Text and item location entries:
*****
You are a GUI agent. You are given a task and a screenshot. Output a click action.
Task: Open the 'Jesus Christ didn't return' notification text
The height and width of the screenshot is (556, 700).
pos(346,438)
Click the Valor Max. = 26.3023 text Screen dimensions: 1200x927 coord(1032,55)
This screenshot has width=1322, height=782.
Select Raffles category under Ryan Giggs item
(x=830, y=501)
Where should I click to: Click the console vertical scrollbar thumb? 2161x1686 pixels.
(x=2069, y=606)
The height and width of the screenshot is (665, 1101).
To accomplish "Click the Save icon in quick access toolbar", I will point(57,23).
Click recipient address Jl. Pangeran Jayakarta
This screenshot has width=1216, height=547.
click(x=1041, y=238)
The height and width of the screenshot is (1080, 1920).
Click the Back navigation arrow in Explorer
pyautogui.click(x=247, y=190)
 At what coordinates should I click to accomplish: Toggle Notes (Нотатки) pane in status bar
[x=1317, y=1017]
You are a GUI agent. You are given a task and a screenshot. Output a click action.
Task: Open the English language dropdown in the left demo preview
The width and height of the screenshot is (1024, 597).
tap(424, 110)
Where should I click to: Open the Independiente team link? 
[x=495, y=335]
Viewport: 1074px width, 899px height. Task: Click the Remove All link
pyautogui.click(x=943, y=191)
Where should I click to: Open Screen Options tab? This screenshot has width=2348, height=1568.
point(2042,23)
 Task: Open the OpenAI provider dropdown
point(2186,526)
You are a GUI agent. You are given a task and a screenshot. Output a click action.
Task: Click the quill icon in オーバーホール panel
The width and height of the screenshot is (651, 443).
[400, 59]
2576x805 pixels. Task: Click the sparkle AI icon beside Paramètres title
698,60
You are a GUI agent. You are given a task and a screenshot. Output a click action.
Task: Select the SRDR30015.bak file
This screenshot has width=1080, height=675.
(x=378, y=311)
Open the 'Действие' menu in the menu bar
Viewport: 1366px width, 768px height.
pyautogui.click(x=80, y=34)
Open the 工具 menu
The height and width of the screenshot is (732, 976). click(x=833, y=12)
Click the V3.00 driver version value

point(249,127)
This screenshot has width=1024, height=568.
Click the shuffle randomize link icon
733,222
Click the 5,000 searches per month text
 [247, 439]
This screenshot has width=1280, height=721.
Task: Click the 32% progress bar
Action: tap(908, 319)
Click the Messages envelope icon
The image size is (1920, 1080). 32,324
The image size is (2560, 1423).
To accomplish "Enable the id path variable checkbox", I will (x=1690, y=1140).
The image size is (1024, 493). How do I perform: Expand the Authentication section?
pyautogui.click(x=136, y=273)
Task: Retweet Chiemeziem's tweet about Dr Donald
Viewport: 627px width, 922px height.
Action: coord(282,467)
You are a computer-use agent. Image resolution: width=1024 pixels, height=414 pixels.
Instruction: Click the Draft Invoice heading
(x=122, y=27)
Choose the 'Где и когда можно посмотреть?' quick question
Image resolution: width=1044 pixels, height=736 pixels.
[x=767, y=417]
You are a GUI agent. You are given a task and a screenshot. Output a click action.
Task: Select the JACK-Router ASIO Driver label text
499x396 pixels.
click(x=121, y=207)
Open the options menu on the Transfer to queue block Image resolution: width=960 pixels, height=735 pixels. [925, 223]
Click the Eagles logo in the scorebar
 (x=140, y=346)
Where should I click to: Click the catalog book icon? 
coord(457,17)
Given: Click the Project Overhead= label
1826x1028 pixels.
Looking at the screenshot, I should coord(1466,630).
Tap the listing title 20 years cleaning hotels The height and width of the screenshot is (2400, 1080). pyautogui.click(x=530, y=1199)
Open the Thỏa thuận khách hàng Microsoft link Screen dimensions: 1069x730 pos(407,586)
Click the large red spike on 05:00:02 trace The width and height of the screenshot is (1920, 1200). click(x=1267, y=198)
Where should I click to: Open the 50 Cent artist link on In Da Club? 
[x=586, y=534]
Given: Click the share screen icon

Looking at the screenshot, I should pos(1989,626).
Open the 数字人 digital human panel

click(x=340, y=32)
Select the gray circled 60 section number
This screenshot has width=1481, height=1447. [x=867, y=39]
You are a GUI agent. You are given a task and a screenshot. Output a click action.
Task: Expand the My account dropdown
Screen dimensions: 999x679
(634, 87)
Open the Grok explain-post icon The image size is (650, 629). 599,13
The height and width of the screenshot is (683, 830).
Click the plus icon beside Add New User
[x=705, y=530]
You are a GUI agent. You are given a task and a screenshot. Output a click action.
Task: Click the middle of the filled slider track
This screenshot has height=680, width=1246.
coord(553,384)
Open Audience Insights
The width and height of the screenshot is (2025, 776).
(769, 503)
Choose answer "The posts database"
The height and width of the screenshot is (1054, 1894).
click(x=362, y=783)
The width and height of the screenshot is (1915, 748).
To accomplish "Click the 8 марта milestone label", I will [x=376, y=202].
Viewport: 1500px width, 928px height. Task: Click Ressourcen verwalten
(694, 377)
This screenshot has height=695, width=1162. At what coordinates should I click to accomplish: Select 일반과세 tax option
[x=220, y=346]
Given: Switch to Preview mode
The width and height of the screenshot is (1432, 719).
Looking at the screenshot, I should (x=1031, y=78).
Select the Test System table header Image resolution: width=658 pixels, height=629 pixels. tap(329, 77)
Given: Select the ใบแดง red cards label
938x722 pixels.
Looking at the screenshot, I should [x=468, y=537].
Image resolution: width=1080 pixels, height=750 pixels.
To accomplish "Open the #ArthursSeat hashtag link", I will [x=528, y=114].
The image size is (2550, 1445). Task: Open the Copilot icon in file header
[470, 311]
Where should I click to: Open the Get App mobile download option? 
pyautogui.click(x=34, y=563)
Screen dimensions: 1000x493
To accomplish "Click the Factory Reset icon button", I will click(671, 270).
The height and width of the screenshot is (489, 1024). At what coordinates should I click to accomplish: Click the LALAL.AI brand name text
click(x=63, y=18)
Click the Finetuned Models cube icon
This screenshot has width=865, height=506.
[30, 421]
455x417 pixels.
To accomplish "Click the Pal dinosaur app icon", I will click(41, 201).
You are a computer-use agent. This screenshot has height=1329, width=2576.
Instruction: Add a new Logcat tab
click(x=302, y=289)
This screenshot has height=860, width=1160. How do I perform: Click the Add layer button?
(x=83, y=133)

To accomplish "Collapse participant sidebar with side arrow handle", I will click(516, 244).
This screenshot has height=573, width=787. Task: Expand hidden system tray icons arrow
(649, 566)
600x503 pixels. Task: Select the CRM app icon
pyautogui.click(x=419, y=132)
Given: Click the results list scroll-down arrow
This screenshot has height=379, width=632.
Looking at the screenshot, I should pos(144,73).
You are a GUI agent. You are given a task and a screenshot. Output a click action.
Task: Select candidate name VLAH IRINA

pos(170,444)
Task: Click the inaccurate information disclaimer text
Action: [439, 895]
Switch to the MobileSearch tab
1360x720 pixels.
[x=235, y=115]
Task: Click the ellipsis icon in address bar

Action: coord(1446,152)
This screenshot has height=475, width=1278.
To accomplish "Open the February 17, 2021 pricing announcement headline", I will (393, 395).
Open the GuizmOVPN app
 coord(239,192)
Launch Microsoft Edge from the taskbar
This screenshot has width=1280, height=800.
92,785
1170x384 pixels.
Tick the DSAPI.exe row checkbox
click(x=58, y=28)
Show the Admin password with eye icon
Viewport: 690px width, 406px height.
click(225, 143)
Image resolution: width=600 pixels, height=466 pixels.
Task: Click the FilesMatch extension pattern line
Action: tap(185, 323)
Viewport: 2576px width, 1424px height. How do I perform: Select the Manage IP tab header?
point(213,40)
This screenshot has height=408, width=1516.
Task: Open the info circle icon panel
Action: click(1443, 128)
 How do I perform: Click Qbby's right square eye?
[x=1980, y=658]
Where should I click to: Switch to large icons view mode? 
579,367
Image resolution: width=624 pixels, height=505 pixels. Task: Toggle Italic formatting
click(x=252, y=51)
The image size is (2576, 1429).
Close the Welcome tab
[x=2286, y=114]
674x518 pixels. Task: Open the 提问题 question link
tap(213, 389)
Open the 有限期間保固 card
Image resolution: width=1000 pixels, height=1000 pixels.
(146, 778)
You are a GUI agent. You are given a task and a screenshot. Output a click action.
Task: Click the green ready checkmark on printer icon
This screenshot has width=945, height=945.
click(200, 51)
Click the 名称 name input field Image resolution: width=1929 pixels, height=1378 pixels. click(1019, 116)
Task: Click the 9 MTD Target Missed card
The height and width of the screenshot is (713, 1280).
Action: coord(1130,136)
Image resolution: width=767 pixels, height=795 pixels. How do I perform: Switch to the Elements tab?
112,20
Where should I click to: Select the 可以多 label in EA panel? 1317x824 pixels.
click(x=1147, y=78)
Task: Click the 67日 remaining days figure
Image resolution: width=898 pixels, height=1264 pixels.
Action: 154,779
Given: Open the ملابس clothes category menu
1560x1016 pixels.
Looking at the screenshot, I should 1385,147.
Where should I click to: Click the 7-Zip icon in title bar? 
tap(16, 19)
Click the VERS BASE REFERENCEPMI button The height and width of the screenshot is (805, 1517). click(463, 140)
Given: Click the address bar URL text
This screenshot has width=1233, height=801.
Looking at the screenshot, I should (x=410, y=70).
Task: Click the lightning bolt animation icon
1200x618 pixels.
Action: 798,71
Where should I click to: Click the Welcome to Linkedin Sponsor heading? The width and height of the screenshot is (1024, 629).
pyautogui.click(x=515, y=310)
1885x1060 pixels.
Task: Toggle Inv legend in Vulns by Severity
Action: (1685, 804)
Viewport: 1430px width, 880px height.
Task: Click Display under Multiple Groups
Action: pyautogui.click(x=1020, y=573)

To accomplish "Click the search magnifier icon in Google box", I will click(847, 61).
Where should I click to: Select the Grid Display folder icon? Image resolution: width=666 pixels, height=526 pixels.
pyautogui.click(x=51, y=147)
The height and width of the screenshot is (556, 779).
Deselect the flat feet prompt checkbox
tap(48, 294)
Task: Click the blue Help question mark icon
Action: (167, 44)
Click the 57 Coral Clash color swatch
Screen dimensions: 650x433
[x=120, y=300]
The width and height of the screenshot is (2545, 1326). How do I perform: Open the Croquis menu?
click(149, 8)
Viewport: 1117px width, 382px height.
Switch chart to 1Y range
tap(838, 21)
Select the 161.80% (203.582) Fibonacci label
*****
Problem statement
Update the items starting with the line that contains "Open the 工具 menu" and going on through the line that contains "pyautogui.click(x=136, y=273)" by swapping "envelope" for "letter". Return only those lines, with everything else left unchanged.

Written answer
Open the 工具 menu
The height and width of the screenshot is (732, 976). click(x=833, y=12)
Click the V3.00 driver version value

point(249,127)
This screenshot has width=1024, height=568.
Click the shuffle randomize link icon
733,222
Click the 5,000 searches per month text
 [247, 439]
This screenshot has width=1280, height=721.
Task: Click the 32% progress bar
Action: tap(908, 319)
Click the Messages letter icon
The image size is (1920, 1080). 32,324
The image size is (2560, 1423).
To accomplish "Enable the id path variable checkbox", I will (x=1690, y=1140).
The image size is (1024, 493). How do I perform: Expand the Authentication section?
pyautogui.click(x=136, y=273)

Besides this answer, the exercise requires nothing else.